Data under study:
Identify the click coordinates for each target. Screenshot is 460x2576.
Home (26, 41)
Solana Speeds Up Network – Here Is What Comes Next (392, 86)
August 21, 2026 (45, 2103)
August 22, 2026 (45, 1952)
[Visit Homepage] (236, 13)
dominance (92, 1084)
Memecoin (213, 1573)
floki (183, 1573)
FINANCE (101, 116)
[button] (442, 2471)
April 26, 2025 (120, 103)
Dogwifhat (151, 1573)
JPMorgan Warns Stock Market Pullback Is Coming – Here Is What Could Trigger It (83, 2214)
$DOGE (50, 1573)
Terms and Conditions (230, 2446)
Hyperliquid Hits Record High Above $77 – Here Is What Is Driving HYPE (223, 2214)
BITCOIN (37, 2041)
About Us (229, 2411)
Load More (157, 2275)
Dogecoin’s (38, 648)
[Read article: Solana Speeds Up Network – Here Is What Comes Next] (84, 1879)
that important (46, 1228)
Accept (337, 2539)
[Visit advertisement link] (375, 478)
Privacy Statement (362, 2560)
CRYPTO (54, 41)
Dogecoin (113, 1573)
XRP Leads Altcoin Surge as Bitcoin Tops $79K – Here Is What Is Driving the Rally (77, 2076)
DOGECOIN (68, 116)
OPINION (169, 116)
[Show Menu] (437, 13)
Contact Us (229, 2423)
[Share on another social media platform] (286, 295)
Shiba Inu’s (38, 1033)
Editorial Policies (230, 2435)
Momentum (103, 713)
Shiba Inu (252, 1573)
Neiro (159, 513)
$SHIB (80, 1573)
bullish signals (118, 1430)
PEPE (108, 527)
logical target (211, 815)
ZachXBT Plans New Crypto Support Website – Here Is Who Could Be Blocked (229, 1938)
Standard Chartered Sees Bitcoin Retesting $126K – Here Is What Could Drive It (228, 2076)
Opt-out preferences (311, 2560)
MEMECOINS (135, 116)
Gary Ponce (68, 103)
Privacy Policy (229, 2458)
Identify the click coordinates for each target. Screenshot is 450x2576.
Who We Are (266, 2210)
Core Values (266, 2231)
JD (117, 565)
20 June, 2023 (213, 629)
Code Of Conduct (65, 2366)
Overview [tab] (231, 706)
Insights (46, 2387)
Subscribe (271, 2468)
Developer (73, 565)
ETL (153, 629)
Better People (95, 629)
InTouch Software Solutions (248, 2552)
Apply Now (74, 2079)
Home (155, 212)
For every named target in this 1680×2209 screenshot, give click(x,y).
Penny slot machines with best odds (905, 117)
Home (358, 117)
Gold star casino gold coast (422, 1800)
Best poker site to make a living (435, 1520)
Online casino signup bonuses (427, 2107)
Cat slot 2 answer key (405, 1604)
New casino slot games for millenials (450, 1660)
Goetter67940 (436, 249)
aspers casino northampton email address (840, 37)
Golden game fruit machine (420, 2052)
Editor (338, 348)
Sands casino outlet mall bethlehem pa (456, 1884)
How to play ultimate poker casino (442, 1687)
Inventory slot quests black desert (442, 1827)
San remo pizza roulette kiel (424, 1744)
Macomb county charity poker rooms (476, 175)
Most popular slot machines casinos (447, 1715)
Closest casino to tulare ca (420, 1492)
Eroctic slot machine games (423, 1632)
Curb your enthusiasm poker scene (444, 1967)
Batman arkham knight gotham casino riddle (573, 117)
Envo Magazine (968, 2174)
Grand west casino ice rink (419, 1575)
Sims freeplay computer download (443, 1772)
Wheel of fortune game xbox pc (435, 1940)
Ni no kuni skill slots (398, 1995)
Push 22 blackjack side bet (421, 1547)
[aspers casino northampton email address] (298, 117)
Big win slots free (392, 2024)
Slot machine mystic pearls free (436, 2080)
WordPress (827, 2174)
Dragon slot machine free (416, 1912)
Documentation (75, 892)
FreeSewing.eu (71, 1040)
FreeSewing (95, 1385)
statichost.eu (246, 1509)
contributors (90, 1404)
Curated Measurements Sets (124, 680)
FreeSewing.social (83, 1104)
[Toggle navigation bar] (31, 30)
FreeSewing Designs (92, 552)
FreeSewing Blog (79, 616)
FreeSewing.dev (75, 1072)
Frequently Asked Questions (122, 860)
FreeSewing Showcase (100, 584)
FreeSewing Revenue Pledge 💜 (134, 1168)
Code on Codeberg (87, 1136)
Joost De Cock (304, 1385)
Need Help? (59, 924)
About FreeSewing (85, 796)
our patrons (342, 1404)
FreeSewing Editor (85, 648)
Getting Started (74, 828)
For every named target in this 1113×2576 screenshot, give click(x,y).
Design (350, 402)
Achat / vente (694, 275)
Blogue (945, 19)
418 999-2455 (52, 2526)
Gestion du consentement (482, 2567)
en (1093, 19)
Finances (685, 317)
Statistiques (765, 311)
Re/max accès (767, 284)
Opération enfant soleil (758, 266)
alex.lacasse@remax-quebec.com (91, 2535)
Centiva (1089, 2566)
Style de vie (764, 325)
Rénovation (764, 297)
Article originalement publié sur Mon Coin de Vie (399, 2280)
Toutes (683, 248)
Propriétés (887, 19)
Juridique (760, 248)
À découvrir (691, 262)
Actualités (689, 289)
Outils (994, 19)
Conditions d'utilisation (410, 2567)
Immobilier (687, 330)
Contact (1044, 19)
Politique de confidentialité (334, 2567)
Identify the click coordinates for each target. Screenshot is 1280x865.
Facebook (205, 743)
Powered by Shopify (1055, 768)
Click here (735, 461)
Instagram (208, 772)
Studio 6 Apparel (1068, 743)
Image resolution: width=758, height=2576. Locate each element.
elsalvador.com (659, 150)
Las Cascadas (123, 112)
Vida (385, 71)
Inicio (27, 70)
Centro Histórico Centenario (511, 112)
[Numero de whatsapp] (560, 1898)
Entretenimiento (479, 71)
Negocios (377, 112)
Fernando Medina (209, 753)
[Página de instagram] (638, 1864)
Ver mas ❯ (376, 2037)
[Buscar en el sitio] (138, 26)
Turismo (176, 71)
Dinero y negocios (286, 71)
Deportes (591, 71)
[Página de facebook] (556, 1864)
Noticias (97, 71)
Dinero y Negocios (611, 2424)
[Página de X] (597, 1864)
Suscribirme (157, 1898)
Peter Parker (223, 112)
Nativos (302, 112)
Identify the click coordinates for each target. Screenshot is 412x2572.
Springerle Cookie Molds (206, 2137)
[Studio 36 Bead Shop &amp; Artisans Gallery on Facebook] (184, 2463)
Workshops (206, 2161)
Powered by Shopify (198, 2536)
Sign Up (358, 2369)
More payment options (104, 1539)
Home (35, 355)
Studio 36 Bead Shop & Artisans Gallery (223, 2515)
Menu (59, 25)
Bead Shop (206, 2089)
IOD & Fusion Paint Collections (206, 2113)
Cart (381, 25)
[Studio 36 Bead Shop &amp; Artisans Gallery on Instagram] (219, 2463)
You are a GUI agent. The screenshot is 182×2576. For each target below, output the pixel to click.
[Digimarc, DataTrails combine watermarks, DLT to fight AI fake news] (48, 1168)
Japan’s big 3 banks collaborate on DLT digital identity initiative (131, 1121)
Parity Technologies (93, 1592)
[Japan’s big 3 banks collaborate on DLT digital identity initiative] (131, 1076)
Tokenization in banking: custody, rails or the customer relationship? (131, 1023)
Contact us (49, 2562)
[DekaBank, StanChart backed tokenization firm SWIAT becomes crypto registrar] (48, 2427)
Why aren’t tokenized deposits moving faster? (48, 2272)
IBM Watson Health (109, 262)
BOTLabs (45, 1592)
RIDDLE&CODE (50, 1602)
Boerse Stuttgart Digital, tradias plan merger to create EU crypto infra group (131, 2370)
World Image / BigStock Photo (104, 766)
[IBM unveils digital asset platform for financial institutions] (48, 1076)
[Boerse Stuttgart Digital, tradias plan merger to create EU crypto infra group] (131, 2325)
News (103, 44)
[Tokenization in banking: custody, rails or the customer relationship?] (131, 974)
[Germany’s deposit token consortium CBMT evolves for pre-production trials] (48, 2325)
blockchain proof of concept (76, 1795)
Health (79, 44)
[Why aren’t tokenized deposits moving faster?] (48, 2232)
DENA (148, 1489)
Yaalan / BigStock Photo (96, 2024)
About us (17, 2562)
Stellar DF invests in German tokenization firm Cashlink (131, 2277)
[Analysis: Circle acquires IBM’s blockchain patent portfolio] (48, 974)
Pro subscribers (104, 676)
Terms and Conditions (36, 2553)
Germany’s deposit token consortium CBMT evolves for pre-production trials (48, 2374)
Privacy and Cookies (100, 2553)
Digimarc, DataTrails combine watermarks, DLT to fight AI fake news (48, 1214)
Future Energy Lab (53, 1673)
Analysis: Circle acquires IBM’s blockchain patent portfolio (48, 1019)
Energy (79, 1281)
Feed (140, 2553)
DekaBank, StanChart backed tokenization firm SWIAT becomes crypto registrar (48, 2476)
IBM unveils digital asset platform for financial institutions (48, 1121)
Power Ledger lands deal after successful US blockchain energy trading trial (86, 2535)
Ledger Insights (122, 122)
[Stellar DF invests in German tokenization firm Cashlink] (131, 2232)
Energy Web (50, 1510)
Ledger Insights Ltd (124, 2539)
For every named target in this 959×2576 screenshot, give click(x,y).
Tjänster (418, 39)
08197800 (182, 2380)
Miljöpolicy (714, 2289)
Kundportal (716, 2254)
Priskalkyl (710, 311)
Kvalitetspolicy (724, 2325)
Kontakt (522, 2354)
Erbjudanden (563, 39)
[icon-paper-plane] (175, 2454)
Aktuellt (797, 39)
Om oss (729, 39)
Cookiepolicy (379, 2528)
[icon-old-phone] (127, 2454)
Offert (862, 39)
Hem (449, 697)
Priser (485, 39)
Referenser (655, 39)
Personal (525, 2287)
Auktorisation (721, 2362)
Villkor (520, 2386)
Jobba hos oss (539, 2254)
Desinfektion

Work order: Using the records above, write out exactly the lines between the one holding "Need Help? (59, 924)" and the one holding "Contact (1044, 19)", inclusive; leave everything else out.

Solution to the problem:
Need Help? (59, 924)
About FreeSewing (85, 796)
our patrons (342, 1404)
FreeSewing Editor (85, 648)
Getting Started (74, 828)
For every named target in this 1113×2576 screenshot, give click(x,y).
Design (350, 402)
Achat / vente (694, 275)
Blogue (945, 19)
418 999-2455 (52, 2526)
Gestion du consentement (482, 2567)
en (1093, 19)
Finances (685, 317)
Statistiques (765, 311)
Re/max accès (767, 284)
Opération enfant soleil (758, 266)
alex.lacasse@remax-quebec.com (91, 2535)
Centiva (1089, 2566)
Style de vie (764, 325)
Rénovation (764, 297)
Article originalement publié sur Mon Coin de Vie (399, 2280)
Toutes (683, 248)
Propriétés (887, 19)
Juridique (760, 248)
À découvrir (691, 262)
Actualités (689, 289)
Outils (994, 19)
Conditions d'utilisation (410, 2567)
Immobilier (687, 330)
Contact (1044, 19)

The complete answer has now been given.